Anne-Marie Slaughter made a splash this summer with an article in the Atlantic called "Why Women Still Can't Have it All," chronicling her decision to leave a prestigious State Department job to spend more time with her teenage sons. This week, Slaughter published a short follow-up article on the foreign-policy impact of workplace policies that lead women to "opt out" -- and the factors that make many successful women unwilling to discuss these issues openly.
"[I]ndividual women and men … tell me privately that they appreciated the essay I wrote for the Atlantic," Slaughter writes, but "[m]y decision to talk in such specific gender terms is still deeply uncomfortable for many. Foreign policy is a very male world. The women who have made it are a small and close club, all committed to advancing the careers of younger women and worried that even engaging in this conversation could make it harder to break those glass ceilings."
Let me fess up: I'm one of those people -- one of those women -- who has privately agreed with Slaughter's take on women in foreign-policy jobs and the gendered nature of the workplace but has until now refrained from wading into the public debate.
But Slaughter -- whom I know and admire -- has it right: Foreign policy remains for the most part a boys' club, and that goes double for national security policy. During my recent stint at the Pentagon, I grew so accustomed to being one of the only women in the room that I almost stopped noticing it. Outside government, it's not much different. There are plenty of women in the room if the topic relates to "soft" issues like human rights or development -- but if the topic relates to the so-called "hard" security issues, such as defense and intelligence policy, those participating in the discussions are almost all men.
This magazine is no exception. Foreign Policy's top editor is a woman, but take a look at the current list of regular columnists and bloggers and count the women. Go ahead: It won't take you long, because at the moment there's only one. That's me. And, yes, I'm feeling kind of lonely.
Slaughter is also right that most women find talk of gender issues uncomfortable. Those women left outside the foreign-policy power boys' club worry that if they raise gender issues they'll be perceived as resentful whiners, asking for "special" treatment or trying to blame their exclusion on gender rather than talent.
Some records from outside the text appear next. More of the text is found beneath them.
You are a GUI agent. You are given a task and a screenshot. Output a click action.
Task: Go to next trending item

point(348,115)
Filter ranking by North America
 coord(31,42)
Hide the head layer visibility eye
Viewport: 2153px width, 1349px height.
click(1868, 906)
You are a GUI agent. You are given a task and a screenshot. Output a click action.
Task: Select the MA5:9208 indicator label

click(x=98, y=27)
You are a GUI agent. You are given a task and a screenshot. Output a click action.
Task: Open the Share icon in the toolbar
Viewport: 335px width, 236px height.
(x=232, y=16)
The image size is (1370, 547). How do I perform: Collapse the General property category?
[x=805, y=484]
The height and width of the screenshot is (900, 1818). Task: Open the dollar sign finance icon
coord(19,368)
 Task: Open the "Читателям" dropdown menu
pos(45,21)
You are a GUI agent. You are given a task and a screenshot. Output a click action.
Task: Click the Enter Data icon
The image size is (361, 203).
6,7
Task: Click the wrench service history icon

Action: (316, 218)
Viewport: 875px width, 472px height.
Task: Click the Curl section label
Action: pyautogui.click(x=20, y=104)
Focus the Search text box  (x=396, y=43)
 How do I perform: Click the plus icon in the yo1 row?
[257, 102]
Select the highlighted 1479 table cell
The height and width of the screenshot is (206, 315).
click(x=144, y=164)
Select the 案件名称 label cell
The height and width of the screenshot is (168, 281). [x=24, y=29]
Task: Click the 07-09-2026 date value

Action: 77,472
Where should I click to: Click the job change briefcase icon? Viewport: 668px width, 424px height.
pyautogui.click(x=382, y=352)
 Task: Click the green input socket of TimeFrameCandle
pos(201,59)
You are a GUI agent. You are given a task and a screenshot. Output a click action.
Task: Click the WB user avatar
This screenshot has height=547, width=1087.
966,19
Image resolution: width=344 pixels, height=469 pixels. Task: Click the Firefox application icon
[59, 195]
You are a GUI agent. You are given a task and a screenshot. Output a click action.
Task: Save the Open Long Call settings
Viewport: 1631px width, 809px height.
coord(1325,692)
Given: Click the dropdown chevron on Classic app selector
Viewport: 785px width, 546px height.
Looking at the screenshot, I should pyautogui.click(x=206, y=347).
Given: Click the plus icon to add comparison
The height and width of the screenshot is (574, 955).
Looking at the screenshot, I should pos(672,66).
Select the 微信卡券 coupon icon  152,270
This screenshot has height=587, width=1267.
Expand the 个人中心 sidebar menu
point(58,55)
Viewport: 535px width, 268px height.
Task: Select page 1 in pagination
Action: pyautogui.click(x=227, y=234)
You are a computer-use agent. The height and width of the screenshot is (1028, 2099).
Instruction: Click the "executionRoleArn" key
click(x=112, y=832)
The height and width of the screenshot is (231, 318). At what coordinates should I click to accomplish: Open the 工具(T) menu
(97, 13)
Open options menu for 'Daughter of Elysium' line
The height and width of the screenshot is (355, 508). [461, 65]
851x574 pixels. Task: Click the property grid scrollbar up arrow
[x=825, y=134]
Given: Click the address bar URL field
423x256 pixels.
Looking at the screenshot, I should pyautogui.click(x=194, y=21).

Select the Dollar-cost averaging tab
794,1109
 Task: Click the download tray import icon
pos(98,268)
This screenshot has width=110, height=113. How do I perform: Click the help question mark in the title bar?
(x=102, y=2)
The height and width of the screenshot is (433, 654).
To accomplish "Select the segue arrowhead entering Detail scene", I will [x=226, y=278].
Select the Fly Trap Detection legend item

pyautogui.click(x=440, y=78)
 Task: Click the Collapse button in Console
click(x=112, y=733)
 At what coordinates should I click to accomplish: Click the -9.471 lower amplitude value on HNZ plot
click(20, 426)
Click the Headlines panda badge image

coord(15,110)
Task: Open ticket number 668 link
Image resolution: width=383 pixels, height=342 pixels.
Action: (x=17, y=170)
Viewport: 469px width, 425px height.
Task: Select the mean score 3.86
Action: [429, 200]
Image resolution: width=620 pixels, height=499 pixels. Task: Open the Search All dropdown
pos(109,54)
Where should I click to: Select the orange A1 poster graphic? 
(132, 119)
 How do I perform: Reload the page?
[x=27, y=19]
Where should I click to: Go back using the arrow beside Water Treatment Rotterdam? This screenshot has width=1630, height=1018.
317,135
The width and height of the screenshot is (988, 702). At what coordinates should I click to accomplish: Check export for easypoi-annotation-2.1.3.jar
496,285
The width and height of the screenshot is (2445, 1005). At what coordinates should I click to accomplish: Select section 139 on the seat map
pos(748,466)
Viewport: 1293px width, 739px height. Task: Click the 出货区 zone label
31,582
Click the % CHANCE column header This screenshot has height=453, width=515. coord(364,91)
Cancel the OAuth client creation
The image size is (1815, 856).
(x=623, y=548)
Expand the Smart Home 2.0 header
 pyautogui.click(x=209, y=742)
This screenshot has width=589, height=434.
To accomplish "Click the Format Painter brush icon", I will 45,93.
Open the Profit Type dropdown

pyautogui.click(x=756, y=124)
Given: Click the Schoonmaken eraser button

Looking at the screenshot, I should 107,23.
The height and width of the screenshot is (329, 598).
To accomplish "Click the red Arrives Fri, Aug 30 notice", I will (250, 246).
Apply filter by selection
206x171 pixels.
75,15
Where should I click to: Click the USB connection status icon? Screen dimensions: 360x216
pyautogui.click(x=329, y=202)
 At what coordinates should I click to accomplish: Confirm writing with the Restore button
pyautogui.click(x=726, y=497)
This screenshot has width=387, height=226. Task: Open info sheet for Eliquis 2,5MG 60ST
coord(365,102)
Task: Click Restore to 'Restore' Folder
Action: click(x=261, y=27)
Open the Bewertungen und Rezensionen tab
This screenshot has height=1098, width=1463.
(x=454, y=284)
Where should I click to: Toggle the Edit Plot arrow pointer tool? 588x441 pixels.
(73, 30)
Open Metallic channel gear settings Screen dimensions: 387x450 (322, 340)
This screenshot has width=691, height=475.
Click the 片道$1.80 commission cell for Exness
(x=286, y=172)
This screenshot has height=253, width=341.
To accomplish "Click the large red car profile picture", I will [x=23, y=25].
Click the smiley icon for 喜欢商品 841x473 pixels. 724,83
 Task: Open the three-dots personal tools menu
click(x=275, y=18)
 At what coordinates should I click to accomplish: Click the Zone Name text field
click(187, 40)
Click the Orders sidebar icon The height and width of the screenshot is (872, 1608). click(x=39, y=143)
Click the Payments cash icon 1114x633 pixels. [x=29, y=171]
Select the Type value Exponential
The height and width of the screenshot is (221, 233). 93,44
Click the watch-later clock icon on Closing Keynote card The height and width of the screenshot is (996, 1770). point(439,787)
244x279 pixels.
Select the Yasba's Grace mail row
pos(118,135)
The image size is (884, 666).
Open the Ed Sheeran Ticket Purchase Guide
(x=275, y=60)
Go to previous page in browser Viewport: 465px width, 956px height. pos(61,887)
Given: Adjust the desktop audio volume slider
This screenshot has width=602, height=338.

Those women inside the boys' club -- the honorary boys -- are often all too aware of the precariousness of their status and may worry that raising gender issues will cause them to be taken less seriously or, worse, that they may be perceived as self-pitying or self-serving, determined to guilt-trip their male colleagues.
Given this context, Slaughter's call for an open discussion of gender issues in the foreign-policy workplace is both important and courageous -- and she shouldn't have to be out there alone. So I'll join her, because she speaks for almost every woman I know in the foreign-policy world, and for many men too.
It's past time to rethink our standard assumptions about how the workplace "naturally" functions. In the foreign-policy world, as in many other professional spheres, success and prestige depend as much on being ubiquitous as on being talented. In high-powered government jobs, working long hours continues to be viewed as a sign of seriousness. (You're going home at 5:30? Obviously you aren't committed to protecting the nation.)
Even those outside government face pressure to be ubiquitous: Important people go to lunch-time workshops at the Center for Strategic and International Studies, hobnob at book parties and think-tank conferences, and make the rounds at the Council on Foreign Relations' holiday party.
All this is hard to do for those people with significant family responsibilities -- and in our gendered society, that means all this is particularly hard for women. (And I'm talking about affluent professionals. The difficulties faced by low-income women, who often work punishing hours out of stark economic necessity rather than the desire to climb a career ladder, are different and far more acute). Although the average man today does more housework and childcare than the average man did a generation ago, the average woman still does twice as much as the average man. Married women remain far more likely than married men to take the kids to the doctor, pack the kids' lunches, chaperone the school field trips, get up in the middle of the night with the baby, and so on. Women are also far more likely than men to be single parents.
In practice, this means -- as Slaughter has noted -- that many talented, educated women opt out in ways large and small. They skip the evening receptions because they need to be home to put the children to bed. They cede to their male colleagues the "hot" crisis issues that require attendance at weekend meetings. They decline the interesting foreign trips that would give them face time with the boss, because who's going to take care of the kids? They turn down the job close to the center of power because they don't think it's compatible with maintaining meaningful family relationships. Sometimes, they opt out altogether.